# Swiss Morane-Saulnier M.S.406



## mauld (Jul 22, 2013)

_View: https://www.youtube.com/watch?v=SMF3DpsJyNU_


----------



## parsifal (Jul 22, 2013)

very nice. thanks for sharing. most unusual. Do you knw where and when this was taken?


----------



## mauld (Jul 22, 2013)

parsifal said:


> very nice. thanks for sharing. most unusual. Do you knw where and when this was taken?

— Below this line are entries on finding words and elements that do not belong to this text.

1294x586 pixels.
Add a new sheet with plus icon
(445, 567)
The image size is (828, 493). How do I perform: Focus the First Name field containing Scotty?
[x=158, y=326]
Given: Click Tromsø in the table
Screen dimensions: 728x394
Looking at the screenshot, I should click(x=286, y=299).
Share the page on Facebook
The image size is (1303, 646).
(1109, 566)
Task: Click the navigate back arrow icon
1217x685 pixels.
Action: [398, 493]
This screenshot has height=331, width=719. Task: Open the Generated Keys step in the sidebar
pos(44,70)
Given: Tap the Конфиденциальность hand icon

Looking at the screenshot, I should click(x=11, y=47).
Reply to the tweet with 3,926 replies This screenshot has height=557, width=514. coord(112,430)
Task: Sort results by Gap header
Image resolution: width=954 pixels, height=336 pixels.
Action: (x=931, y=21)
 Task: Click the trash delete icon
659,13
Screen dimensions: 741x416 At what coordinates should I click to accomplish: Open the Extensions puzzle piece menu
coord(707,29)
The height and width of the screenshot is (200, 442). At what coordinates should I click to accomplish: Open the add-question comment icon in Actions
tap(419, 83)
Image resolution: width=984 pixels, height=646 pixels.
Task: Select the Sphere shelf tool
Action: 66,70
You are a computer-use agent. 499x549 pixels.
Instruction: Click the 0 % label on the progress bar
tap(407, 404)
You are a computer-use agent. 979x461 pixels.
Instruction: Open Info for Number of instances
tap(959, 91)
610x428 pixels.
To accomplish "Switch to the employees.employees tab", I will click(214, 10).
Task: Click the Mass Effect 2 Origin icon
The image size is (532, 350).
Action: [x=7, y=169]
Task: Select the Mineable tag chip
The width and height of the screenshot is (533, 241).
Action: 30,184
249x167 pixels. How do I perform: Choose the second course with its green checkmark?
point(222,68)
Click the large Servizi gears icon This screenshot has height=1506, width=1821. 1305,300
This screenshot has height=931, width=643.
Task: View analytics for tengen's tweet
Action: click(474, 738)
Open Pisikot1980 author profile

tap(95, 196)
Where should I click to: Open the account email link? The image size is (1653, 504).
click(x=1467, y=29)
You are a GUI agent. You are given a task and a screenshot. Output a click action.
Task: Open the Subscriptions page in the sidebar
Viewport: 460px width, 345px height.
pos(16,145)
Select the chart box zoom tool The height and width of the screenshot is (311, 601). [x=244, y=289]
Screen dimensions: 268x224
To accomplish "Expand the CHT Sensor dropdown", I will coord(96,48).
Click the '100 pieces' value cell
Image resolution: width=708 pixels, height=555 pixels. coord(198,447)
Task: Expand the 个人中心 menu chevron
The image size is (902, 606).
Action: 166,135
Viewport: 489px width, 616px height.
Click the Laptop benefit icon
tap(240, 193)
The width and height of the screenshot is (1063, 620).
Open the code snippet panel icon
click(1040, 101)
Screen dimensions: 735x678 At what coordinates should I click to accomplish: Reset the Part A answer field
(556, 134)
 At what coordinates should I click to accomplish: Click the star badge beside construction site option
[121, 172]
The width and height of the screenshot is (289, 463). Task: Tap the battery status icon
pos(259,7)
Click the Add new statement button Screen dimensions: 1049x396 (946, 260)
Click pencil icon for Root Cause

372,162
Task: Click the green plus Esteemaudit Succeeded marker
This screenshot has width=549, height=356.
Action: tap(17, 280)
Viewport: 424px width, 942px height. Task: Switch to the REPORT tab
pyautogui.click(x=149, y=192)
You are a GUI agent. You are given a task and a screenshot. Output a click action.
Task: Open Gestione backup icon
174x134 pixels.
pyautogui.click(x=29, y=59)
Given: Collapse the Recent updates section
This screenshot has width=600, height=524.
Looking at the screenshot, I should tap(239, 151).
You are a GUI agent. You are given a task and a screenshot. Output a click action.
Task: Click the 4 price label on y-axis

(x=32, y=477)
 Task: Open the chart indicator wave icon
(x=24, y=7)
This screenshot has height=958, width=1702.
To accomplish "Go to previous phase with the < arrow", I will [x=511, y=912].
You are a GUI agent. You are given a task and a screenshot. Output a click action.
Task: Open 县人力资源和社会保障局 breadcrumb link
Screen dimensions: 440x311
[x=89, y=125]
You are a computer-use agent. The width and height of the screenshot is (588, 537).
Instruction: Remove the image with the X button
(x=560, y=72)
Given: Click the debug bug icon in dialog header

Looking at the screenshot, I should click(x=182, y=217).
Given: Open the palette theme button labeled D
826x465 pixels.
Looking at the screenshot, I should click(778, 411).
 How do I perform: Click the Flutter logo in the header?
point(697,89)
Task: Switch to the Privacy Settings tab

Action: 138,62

Yes, It was taken by me at flying legends on 13th July 2013 with some footage from the previous day.


----------



## Gnomey (Jul 22, 2013)

Nice video! Thanks for sharing.


----------



## vikingBerserker (Jul 22, 2013)

Very cool!


----------



## wheelsup_cavu (Jul 22, 2013)

Cool video. 8)


Wheels


----------



## parsifal (Jul 23, 2013)

The Morane was badly received during its wartime career. but i have to say, it was probably comparable to the early marksof huricane.Had france survived, the morane would almost certainly have been incremenetally improved as the hurri was


----------



## Marcel (Jul 24, 2013)

Great video!
I always thought the Morane to be an ugly plane, but seeing it flying for real, I must say it has a certain beauty.


----------